Originally scheduled to launch in 2007, JWST was met with a number of delays. By 2011, Congress threatened to cancel the mission, citing cost overruns. In 2017, Hurricane Harvey devastated the city of Houston, severely impairing the scientists’ access to power and electricity just as they were putting the telescope through a crucial set of tests–yet, they were able to persevere. Ultimately, it took more than two decades for the $10 billion telescope to make it to the launch pad.

“We’ve been following this dramatic story for many years, even though the fate of the telescope was often in doubt,” said NOVA Co-Executive Producer Chris Schmidt. “ULTIMATE SPACE TELESCOPE places you in the middle of the action, as an incredible team of scientists and engineers embark on this high-stakes mission to build the most complex telescope the world has ever seen. We’re excited to tell their inspirational story.”

ULTIMATE SPACE TELESCOPE introduces viewers to the engineers responsible for building, launching, and deploying the most ambitious telescope of all time, chronicling the ups and downs of the events leading to its launch. The film gives viewers a behind-the-scenes look at the nerve-wracking, step-by-step process of each critical deployment, leading up to a thrilling success: JWST’s first image: A picture of a single star that turned out to be much more—an image revealing never-before-seen galaxies.

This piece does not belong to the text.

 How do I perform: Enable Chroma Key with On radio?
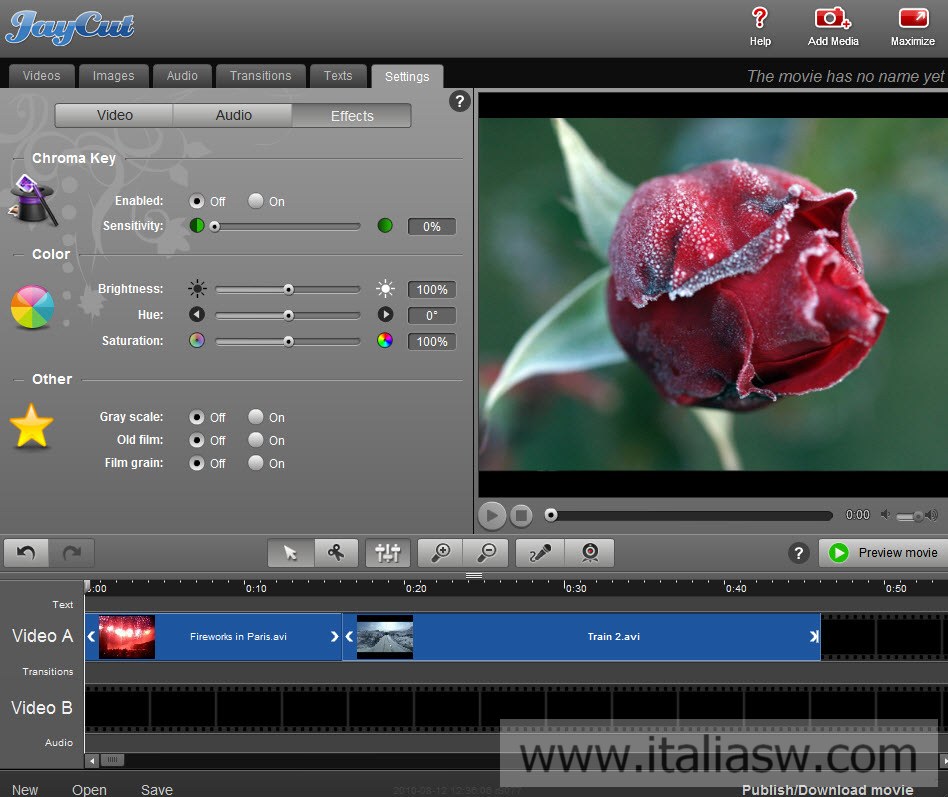click(256, 201)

The film will include the latest developments from the JWST mission, right up until the moment it airs on PBS. NASA is set to release the first full-color images and spectroscopic data from the telescope on July 12, some of which NOVA will add to the special just hours before its broadcast. It will also feature footage of reactions to JWST’s findings from the scientists and engineers who worked on the mission. A second NOVA film about the JWST, currently in production, is set to premiere on PBS in early 2023. That film will delve even deeper into Webb’s discoveries—following its developments in the upcoming months—and reveal what they could mean for our understanding of the universe.